■ **What to produce**
Give the number of lines in these entries that contain the string "column", with no further comment.

■ **Data extracts**
☆ ☆ ☆ ☆ ☆

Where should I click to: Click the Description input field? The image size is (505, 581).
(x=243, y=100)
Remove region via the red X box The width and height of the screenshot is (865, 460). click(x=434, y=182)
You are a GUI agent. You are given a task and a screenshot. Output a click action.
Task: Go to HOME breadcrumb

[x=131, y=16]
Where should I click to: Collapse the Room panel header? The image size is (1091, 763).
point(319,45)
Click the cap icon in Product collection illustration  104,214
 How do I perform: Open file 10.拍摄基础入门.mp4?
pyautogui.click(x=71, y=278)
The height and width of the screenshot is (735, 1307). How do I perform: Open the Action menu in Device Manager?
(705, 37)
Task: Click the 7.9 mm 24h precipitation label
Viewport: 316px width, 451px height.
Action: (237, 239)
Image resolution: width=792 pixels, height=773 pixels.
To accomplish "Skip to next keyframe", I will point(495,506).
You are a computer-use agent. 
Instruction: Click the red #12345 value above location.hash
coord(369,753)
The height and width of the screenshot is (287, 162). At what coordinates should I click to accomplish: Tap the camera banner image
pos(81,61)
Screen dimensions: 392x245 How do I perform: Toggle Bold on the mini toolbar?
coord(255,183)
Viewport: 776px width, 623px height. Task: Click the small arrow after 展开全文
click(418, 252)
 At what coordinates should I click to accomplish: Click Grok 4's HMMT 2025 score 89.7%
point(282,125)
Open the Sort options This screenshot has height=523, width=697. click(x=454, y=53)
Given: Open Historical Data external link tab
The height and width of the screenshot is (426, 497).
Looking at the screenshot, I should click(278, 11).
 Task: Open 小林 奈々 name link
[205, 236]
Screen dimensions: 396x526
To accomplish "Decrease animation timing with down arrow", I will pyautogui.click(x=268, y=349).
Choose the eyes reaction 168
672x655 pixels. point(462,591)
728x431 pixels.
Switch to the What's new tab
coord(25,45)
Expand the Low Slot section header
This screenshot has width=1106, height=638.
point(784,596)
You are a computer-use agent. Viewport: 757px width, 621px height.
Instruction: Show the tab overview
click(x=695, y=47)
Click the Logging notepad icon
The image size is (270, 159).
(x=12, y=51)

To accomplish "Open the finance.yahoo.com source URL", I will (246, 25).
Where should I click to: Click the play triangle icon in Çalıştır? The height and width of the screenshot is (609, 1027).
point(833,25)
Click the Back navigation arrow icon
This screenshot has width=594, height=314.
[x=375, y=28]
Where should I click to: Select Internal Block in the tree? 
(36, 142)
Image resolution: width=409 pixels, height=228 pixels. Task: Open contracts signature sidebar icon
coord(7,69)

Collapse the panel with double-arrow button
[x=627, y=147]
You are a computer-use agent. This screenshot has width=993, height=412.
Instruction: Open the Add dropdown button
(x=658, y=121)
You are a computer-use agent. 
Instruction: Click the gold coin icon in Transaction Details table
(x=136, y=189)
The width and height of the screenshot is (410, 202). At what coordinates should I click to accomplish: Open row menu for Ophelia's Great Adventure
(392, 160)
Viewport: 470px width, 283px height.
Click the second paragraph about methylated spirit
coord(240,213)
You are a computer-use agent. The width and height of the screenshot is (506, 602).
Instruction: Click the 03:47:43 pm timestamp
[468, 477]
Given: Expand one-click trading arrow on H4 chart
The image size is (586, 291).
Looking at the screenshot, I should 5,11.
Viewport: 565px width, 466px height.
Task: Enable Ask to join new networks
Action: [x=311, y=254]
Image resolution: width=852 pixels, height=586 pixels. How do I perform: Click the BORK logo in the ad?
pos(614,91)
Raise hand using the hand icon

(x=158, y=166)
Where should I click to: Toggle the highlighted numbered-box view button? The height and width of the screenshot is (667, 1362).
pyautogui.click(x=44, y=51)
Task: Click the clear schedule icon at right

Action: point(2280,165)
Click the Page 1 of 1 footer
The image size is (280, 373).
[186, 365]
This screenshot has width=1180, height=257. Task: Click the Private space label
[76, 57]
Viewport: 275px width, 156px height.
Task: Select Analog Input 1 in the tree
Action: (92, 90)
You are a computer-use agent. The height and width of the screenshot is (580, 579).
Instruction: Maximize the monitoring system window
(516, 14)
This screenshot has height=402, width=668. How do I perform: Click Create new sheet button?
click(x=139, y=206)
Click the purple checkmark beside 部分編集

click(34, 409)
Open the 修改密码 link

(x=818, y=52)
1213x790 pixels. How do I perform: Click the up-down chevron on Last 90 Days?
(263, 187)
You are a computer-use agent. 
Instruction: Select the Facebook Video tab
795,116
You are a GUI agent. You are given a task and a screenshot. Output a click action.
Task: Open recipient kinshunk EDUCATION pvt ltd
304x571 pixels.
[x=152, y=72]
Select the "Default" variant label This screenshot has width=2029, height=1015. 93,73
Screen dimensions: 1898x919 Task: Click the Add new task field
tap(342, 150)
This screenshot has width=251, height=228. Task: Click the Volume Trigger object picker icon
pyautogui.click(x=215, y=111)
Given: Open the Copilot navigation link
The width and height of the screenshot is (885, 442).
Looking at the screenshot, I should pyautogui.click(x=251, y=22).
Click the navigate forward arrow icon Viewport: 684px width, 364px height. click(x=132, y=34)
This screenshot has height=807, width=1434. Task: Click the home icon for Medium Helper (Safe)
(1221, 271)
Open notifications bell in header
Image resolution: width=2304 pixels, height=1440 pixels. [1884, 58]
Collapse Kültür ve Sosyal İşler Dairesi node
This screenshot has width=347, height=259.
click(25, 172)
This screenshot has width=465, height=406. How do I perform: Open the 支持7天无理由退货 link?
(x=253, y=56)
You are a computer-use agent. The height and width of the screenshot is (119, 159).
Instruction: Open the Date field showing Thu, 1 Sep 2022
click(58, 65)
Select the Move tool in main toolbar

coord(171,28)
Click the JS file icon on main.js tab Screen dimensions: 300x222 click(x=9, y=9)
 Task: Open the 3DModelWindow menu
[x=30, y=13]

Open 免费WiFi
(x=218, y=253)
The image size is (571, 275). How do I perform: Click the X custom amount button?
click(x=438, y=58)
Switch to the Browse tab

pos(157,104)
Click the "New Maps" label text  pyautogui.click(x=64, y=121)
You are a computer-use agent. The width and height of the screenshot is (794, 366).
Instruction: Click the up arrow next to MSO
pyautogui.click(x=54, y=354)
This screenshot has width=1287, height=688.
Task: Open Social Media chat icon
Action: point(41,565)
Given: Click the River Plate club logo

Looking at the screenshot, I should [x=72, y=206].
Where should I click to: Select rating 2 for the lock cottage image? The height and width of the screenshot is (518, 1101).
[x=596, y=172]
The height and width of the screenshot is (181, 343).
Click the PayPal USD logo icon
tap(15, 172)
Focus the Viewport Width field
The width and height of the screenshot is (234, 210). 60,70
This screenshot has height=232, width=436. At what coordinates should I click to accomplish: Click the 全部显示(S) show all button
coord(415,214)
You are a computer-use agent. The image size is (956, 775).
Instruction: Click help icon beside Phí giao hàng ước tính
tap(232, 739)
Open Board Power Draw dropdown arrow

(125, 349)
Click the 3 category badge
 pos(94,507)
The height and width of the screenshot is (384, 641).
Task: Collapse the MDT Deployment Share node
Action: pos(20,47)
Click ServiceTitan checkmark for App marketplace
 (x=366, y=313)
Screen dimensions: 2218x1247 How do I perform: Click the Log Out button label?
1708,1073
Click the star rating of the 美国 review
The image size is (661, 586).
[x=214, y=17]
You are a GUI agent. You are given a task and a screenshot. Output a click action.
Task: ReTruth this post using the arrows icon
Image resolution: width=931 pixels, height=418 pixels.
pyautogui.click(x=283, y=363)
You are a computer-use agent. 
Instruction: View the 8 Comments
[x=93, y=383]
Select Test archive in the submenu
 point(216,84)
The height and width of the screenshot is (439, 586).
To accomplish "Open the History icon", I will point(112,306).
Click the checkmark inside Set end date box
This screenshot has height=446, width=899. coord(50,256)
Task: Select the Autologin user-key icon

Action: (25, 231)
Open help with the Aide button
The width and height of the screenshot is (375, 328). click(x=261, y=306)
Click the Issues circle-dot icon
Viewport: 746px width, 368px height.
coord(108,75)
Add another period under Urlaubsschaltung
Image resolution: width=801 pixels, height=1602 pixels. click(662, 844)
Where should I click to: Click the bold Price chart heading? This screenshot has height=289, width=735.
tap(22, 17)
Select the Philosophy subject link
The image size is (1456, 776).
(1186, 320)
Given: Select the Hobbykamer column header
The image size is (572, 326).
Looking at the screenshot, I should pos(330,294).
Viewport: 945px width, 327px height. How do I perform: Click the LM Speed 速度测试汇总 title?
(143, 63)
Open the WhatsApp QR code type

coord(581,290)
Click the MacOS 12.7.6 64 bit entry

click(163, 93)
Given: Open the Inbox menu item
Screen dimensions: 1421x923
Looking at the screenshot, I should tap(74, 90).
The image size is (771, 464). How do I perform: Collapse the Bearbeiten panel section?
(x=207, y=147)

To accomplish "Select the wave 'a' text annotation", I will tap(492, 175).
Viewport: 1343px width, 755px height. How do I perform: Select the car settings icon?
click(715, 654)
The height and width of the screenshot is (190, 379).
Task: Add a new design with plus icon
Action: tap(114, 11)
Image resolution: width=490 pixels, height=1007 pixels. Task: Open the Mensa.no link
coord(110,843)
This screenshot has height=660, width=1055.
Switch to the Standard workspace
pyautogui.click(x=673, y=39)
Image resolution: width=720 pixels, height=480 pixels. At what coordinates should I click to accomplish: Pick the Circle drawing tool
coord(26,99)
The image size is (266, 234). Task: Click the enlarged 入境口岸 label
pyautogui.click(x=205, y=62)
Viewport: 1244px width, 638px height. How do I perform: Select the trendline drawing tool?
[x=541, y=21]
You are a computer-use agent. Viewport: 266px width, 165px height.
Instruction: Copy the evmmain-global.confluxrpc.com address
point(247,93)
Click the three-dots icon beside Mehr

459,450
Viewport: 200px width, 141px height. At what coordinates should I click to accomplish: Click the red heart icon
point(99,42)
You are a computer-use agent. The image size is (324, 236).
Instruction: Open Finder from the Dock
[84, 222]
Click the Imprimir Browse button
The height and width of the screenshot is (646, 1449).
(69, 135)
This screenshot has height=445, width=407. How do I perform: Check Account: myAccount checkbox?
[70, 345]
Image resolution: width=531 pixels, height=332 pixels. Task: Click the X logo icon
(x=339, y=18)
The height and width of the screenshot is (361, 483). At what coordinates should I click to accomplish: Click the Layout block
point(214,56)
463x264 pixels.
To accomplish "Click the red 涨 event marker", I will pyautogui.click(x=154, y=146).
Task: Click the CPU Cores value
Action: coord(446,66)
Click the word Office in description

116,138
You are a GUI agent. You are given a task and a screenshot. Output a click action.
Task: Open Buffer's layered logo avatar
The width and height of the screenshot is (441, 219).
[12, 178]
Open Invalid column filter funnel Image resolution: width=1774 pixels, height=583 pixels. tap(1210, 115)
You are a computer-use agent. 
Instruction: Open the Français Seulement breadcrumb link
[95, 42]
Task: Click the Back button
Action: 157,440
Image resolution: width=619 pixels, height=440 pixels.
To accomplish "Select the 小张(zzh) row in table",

☆ ☆ ☆ ☆ ☆

■ **Solution to this problem**
2